It was a status that clashed with the carefully managed image of a monarch intensely concerned for his people's welfare and one that Thai authorities were always anxious to correct.

But try as officials might, there was no escaping that Thailand's monarchy, embodied for 70 years by King Bhumibol Adulyadej, was a fabulously wealthy institution in a country where the widening gap between an affluent Bangkok and a poor but well populated countryside fueled years of political conflict.

In 2011, American rich-list publisher Forbes tallied up the holdings of the Crown Property Bureau that answers to the Thai monarch and estimated Bhumibol's wealth at more than $30 billion. It owed much to research several years earlier by Thai economist Porphant Ouyyant that made plain the enormous financial clout of the secretive bureau.

The Forbes listicle earned a written rebuke from the Thai Embassy in Washington, which emphasized that the royal assets held by the bureau are not the king's personal property, but belong to the institution of the monarchy and are "held in trust for the nation."

That distinction is enshrined in Thai law, as is the tax-exempt status of the bureau, which has estimated revenue of $2.5 billion to $3 billion a year, from which part of the royal family's expenses are paid.
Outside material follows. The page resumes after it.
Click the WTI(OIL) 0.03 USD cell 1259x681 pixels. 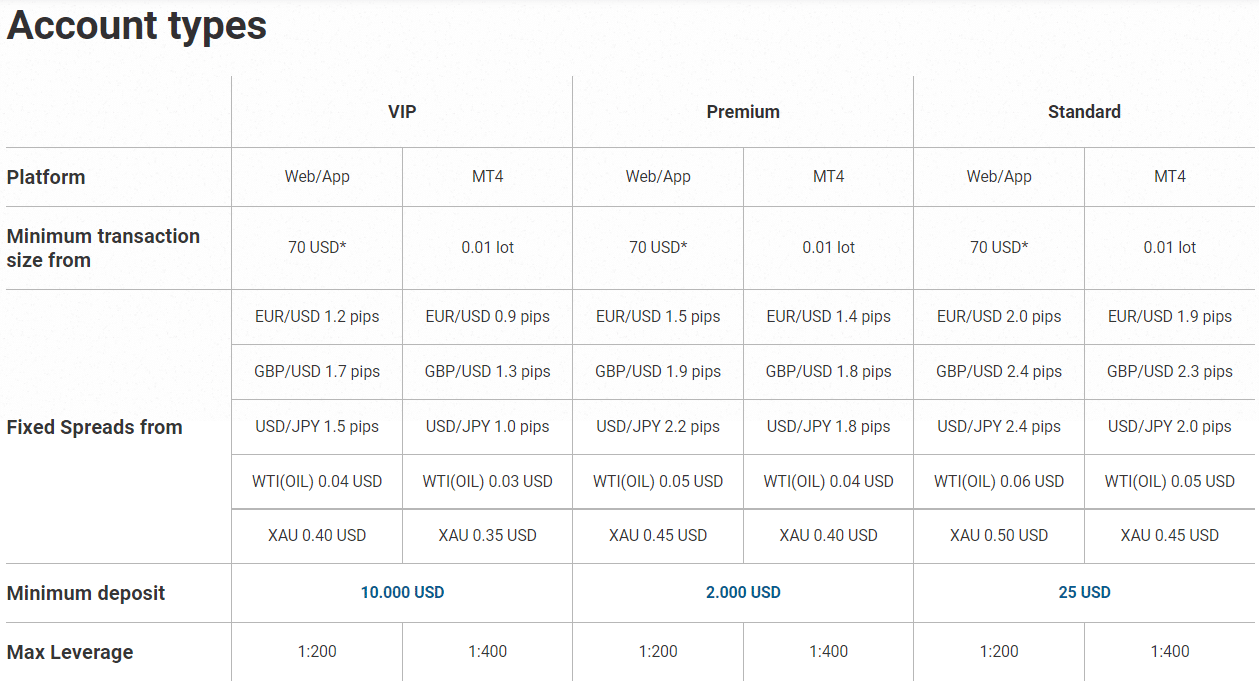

With extensive holdings of land including prime real estate in Bangkok and stakes in two of the country's biggest companies, the bureau is a formidable player in the Thai economy, if not the most powerful. By now, its value is likely many more billons higher than the 2011 estimate.
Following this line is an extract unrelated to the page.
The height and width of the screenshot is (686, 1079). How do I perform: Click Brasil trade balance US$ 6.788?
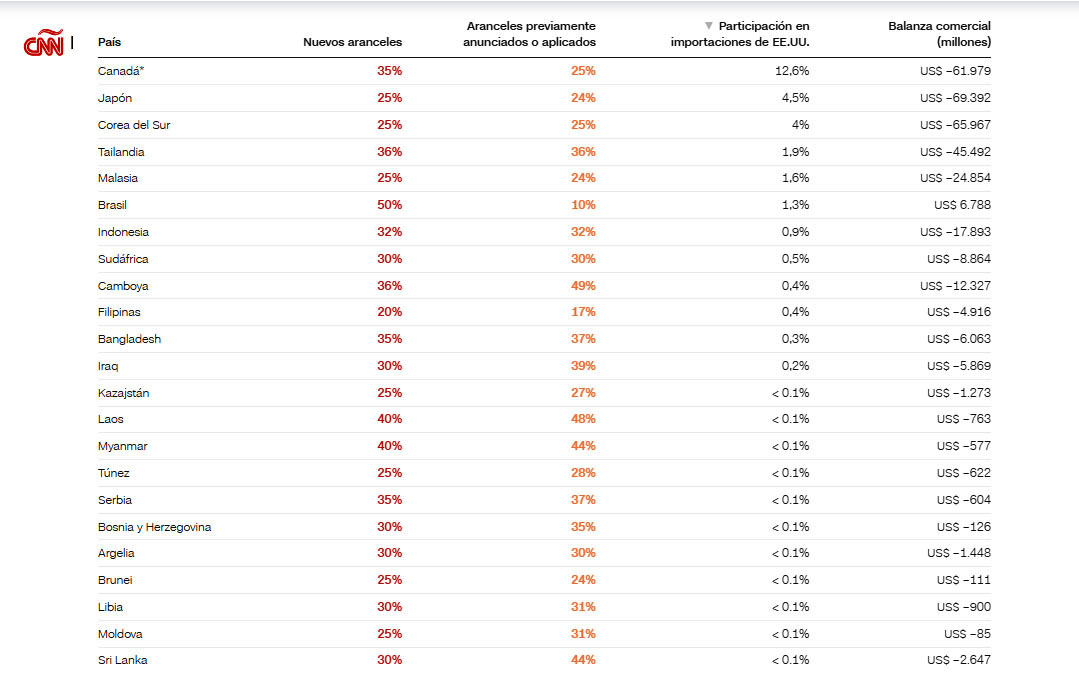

Some of the details are easy to establish but others are subject to much speculation and debate because of the veil the bureau has long operated under. Nowadays it produces a glossy annual report that reveals little of substance.

A 21 percent stake in the stock market-listed Siam Commercial Bank is currently worth about $2.9 billion and a 31 percent stake in building materials conglomerate Siam Cement is worth $5.2 billion. Much of the rest of its wealth comes from ownership of land including extensive prime real estate in Bangkok on which sits some of the best known malls and hotels in Asia. It also owns an insurer, Dewes, and stakes in other businesses including majority ownership of luxury hotel owner Kempinski.

A semi-official biography of Bhumibol published in 2011 devotes a chapter to the bureau, which effectively endorsed it as fact by publishing the chapter on the bureau website.

Property holdings cover 3,320 acres in Bangkok and more than 13,000 acres in the rest of the country, with some 40,000 rental contracts, according to the chapter. It says a high estimate of the value of the Bangkok property alone is 1 trillion baht ($28 billion) but the bureau values it at less than a third of that. Many of the rents it charges are far below market rates.

The roots of the Thai monarchy's enormous wealth lie in the privilege and power enjoyed in the pre-1932 era of absolute kingship.

The Crown Property Bureau's predecessor was the Privy Purse Bureau, which consumed 15 percent of government revenue and under the modernizing King Chulalongkorn branched out into buying property, initially for palaces for his prodigiously large family and shophouses to accommodate an influx of Chinese into Bangkok, according to the biography. Its claim on the public purse was also used to fund enterprises that would later become the Siam Commercial Bank and Siam Cement, two of Thailand's largest companies.

Thailand's monarchy languished after the absolute monarchy was overthrown by a coup in 1932 but a revival of its prestige under Bhumibol was intertwined with the expanding commercial success of the property bureau.